* Quoted passage

————————

I previously summarized this case:
This is a tragic case involving the marketplace app Letgo. Using an alias, Brown listed a stolen car for sale on the app. The Rolands agreed to meet Brown in person to buy the car. At the meeting, Brown tried to rob them at gunpoint. When the husband fought back, Brown shot them both dead. This lawsuit seeks to hold Letgo liable for the murders.
On appeal, the Tenth Circuit affirms the dismissal–without relying on Section 230.
Negligence. The plaintiffs claim “Letgo made three representations that actively increased the risk of harm to users like the Rolands: (1) it worked closely with law enforcement and used machine-learning technology to identify and block inappropriate and stolen merchandise, (2) it designated users as “verified with” certain personal information, and (3) it advertised its verification features and promoted the platform’s safety.” The court summarized:
According to plaintiffs, Letgo created an illusion that accounts like Mr. Brown’s could be trusted but undertook no actual verification procedures. Thus, plaintiffs argue Letgo increased the risk that users like the Rolands would purchase stolen products or meet a seller who would cause them harm
The court rejects all of allegedly negligent representations:
the representation concerning its work with law enforcement and use of technology to locate inappropriate or stolen items did not increase any risk of harm to the Rolands. Letgo had safety guidelines on its platform, warning users to take steps to protect themselves before buying or selling online, to meet in a public place during the day, to find another buyer or seller if there are any doubts about a user’s authenticity, and to take proper precautions even if most Letgo users are trustworthy. Thus, in context, Letgo’s statements are not an expression of approval that its platform is safe and that all users are trustworthy…
the representation that Mr. Brown was “verified with” his phone number is similarly not a stamp of approval. His profile, taken as a whole, shows the opposite conclusion. Letgo prompted users in red font—and at the top of his profile—to ask “James Worthy” to verify his profile. [Eric’s note: the image above shows this.] The profile had no reviews and no profile photo. The designation on Mr. Brown’s profile that he was “verified with” his phone number, taken in context, is not an expression of approval that he was trustworthy and did not increase the risk of harm to the Rolands….
Letgo’s advertisements about its verification procedure did not create or increase a risk. Plaintiffs allege certain unspecified advertisements made by Letgo increased the risk of harm to the Rolands because Letgo was not actually verifying users. But no facts are alleged that Letgo misapplied, or failed to apply, its verification procedures….Letgo’s website made clear there were always risks involved with transacting with strangers online.

————————

* What the task asks
List the three representations that, according to the plaintiffs in the Letgo case summary, actively increased the risk of harm to users like the Rolands.

* Supplied information
————————

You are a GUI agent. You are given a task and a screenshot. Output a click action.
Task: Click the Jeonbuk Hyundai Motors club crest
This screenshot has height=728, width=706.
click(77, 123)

————————

* Written solution
1. Letgo worked closely with law enforcement and used machine-learning technology to identify and block inappropriate and stolen merchandise.
2. Letgo designated users as "verified with" certain personal information.
3. Letgo advertised its verification features and promoted the platform's safety.